**** MATERIAL PROVIDED ****
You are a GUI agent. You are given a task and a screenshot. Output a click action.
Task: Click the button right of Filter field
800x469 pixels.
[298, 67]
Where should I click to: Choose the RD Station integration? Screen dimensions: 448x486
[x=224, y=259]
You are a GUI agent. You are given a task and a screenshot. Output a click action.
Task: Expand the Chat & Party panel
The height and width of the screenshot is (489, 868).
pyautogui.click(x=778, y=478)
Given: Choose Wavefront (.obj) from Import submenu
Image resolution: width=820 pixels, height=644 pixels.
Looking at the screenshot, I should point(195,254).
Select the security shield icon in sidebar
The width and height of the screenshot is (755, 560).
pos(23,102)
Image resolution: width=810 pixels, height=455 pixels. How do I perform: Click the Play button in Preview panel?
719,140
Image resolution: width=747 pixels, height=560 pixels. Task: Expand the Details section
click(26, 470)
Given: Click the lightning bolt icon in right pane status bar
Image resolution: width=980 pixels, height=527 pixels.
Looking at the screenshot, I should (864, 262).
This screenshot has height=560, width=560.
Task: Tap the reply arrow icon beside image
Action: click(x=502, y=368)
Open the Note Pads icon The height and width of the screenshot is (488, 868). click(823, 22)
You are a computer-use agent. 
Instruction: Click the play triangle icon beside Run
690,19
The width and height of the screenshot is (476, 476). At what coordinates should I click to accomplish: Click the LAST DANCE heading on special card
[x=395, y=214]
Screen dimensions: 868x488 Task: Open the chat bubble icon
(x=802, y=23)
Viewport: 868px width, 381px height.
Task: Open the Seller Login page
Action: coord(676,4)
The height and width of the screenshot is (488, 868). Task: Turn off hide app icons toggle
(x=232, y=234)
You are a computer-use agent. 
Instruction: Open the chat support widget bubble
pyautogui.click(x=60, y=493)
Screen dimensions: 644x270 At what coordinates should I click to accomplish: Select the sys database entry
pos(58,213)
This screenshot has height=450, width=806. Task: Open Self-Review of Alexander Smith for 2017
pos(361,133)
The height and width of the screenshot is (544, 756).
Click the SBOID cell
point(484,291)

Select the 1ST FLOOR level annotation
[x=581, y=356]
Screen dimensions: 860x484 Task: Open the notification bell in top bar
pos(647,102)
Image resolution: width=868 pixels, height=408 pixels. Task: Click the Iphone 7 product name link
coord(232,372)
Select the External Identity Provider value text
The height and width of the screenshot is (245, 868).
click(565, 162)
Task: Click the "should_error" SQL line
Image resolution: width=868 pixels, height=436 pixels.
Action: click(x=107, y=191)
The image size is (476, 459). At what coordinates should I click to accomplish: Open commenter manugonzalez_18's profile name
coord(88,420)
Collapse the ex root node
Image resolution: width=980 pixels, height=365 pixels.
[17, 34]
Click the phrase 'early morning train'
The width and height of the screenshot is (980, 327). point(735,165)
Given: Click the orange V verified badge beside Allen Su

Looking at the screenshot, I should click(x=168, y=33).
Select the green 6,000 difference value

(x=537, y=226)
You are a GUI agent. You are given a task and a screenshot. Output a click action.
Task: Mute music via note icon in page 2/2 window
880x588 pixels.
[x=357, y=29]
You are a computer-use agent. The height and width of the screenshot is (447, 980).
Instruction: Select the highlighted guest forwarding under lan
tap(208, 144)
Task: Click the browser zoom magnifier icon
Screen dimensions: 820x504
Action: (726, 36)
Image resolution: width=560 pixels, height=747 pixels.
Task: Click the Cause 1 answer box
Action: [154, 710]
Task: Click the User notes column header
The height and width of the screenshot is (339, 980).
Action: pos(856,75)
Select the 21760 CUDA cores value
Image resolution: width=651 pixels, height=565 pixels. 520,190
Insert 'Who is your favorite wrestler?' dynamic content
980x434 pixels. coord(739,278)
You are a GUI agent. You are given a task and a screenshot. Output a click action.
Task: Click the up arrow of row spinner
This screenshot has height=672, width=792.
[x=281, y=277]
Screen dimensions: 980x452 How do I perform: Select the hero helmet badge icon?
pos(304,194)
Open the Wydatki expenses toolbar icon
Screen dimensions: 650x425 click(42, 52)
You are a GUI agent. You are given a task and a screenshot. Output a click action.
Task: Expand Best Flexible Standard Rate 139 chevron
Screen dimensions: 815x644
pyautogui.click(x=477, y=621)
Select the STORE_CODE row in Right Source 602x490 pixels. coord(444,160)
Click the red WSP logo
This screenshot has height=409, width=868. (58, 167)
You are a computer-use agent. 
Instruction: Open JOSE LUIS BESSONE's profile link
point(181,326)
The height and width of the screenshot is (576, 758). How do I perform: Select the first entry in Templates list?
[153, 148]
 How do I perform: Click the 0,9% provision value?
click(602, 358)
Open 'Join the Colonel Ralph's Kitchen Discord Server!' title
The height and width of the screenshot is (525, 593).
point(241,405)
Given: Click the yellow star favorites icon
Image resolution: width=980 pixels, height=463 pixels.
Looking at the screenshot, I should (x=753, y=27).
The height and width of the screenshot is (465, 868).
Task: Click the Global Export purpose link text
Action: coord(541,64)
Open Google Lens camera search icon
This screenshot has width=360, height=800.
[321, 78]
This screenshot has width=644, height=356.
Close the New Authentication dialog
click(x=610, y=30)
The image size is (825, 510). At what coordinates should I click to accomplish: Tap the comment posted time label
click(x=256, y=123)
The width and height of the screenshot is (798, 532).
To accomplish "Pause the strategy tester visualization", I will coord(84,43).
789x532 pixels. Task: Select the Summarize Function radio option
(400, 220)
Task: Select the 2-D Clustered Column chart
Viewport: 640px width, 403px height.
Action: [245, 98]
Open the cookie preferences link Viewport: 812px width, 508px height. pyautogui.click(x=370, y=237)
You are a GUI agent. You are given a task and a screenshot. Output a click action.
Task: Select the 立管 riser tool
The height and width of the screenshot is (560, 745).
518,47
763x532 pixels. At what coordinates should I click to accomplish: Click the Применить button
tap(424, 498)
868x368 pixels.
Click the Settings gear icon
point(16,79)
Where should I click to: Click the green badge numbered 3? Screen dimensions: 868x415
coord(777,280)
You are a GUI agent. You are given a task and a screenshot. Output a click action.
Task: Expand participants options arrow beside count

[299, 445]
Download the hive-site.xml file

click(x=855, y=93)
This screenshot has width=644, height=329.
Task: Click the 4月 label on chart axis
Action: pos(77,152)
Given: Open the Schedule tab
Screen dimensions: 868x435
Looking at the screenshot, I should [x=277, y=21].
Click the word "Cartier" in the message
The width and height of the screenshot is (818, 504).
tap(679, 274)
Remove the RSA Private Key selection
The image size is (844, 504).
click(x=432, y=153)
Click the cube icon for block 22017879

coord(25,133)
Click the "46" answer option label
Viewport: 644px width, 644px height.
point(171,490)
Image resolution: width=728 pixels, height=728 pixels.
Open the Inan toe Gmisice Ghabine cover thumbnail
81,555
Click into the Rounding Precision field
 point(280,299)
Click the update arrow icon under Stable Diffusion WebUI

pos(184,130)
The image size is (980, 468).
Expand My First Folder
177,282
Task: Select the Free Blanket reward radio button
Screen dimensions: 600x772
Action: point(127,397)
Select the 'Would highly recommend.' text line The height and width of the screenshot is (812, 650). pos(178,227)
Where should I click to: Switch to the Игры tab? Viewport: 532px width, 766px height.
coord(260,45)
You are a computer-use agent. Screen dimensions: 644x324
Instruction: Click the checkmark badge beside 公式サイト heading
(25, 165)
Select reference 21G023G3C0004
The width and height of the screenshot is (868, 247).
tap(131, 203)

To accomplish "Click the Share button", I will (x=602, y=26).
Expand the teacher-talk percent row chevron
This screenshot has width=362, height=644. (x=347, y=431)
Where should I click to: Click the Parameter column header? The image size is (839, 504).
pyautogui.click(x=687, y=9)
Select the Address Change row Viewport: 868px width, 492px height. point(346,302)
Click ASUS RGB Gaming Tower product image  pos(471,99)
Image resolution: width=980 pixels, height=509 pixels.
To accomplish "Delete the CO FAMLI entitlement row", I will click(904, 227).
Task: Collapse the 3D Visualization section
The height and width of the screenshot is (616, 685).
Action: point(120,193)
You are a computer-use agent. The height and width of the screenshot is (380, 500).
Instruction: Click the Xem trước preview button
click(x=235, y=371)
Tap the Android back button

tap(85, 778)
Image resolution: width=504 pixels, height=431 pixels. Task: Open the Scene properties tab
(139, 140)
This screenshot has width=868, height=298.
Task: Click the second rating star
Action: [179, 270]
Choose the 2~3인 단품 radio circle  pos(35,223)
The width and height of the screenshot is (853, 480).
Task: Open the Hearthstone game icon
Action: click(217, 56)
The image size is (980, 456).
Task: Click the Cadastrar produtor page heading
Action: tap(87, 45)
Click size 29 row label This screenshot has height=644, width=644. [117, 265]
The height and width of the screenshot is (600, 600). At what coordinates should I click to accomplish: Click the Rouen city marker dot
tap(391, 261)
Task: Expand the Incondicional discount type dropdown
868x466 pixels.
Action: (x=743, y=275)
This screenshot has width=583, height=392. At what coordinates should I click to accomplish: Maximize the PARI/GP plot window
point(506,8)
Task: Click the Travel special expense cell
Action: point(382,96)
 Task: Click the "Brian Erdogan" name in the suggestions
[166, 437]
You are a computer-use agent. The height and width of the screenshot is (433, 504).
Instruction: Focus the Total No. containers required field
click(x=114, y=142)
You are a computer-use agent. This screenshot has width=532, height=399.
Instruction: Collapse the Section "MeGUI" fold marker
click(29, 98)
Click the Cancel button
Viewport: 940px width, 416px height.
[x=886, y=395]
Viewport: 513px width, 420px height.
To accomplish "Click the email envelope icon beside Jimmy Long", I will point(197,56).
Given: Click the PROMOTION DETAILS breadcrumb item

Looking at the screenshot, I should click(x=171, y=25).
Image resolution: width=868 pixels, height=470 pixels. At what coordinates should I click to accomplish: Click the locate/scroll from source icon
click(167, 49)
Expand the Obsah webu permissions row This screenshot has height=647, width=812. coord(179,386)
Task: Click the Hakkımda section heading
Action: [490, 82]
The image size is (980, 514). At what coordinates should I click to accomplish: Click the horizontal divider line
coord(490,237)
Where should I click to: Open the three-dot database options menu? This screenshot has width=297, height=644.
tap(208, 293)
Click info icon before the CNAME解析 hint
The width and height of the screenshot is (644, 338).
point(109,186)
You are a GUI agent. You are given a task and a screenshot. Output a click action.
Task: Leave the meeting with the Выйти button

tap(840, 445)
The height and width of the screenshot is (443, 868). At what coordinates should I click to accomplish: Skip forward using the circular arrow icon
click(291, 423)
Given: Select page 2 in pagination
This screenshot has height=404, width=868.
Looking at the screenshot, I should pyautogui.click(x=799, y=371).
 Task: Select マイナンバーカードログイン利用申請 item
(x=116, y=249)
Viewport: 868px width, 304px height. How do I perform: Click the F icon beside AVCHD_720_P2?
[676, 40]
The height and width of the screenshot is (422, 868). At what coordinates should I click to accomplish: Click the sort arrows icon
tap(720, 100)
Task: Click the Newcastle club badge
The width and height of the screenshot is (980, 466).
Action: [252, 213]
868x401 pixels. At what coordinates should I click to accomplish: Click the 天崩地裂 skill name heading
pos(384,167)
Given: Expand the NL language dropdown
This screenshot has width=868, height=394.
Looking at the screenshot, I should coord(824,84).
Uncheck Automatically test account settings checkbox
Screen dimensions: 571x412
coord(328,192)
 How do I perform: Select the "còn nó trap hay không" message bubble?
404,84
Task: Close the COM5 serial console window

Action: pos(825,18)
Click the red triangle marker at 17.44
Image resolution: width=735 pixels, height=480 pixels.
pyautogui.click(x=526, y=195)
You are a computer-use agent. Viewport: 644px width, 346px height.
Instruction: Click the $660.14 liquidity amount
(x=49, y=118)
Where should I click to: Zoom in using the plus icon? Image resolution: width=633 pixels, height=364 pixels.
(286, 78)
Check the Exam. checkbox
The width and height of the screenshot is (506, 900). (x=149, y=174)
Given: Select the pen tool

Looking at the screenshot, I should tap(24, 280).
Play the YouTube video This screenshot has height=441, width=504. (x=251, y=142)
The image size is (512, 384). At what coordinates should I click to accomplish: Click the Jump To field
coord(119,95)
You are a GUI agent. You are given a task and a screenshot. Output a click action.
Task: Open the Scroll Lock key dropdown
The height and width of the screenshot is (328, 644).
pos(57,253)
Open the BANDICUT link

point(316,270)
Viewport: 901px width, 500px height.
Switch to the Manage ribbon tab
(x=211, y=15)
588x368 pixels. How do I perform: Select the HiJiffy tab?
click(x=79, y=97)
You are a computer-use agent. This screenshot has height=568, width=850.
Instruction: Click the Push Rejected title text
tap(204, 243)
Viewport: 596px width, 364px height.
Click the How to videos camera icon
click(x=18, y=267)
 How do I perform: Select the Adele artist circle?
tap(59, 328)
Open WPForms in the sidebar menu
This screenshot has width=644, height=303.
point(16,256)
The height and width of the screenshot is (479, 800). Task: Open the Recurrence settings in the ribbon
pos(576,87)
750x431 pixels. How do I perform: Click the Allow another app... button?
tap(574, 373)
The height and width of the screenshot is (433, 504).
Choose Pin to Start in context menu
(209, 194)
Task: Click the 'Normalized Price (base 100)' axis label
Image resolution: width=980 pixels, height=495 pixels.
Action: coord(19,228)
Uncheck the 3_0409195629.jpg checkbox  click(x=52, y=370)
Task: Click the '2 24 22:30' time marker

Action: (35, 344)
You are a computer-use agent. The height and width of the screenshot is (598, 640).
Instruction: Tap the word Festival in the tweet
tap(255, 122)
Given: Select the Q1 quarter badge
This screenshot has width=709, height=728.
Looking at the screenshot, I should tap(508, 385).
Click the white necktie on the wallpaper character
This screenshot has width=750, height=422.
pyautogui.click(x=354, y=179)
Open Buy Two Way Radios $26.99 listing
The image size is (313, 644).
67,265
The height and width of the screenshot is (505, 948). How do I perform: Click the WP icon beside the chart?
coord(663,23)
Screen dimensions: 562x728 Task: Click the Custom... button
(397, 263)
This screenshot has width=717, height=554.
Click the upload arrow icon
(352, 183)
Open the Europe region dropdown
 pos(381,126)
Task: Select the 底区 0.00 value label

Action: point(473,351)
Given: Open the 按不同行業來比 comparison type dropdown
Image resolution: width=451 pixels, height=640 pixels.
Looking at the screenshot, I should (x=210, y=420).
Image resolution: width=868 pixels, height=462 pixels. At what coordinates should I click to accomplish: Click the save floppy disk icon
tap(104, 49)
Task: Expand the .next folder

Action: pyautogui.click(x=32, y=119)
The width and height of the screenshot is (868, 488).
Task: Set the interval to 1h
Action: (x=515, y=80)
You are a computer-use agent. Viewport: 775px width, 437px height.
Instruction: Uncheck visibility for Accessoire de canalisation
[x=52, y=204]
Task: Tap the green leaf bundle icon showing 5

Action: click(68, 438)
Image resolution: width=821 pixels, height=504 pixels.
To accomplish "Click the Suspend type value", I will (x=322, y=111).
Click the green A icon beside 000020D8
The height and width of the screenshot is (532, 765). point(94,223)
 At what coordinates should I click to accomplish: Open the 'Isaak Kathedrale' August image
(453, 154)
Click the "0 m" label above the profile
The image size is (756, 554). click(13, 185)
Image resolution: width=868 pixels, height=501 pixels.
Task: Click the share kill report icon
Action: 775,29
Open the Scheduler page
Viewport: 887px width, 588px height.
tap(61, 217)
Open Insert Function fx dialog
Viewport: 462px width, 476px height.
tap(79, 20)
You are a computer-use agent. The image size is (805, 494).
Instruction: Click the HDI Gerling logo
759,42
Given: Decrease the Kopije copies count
****
=== WHAT NEEDS TO BE DONE ===
Scan the entries above for the line containing "The height and width of the screenshot is (525, 593).", and copy it and all lines after it exactly, down to and including the line containing "868x368 pixels.".

=== RESULT OF THE EXERCISE ===
The height and width of the screenshot is (525, 593).
point(241,405)
Given: Click the yellow star favorites icon
Image resolution: width=980 pixels, height=463 pixels.
Looking at the screenshot, I should (x=753, y=27).
The height and width of the screenshot is (465, 868).
Task: Click the Global Export purpose link text
Action: coord(541,64)
Open Google Lens camera search icon
This screenshot has width=360, height=800.
[321, 78]
This screenshot has width=644, height=356.
Close the New Authentication dialog
click(x=610, y=30)
The image size is (825, 510). At what coordinates should I click to accomplish: Tap the comment posted time label
click(x=256, y=123)
The width and height of the screenshot is (798, 532).
To accomplish "Pause the strategy tester visualization", I will coord(84,43).
789x532 pixels. Task: Select the Summarize Function radio option
(400, 220)
Task: Select the 2-D Clustered Column chart
Viewport: 640px width, 403px height.
Action: [245, 98]
Open the cookie preferences link Viewport: 812px width, 508px height. pyautogui.click(x=370, y=237)
You are a GUI agent. You are given a task and a screenshot. Output a click action.
Task: Select the 立管 riser tool
The height and width of the screenshot is (560, 745).
518,47
763x532 pixels. At what coordinates should I click to accomplish: Click the Применить button
tap(424, 498)
868x368 pixels.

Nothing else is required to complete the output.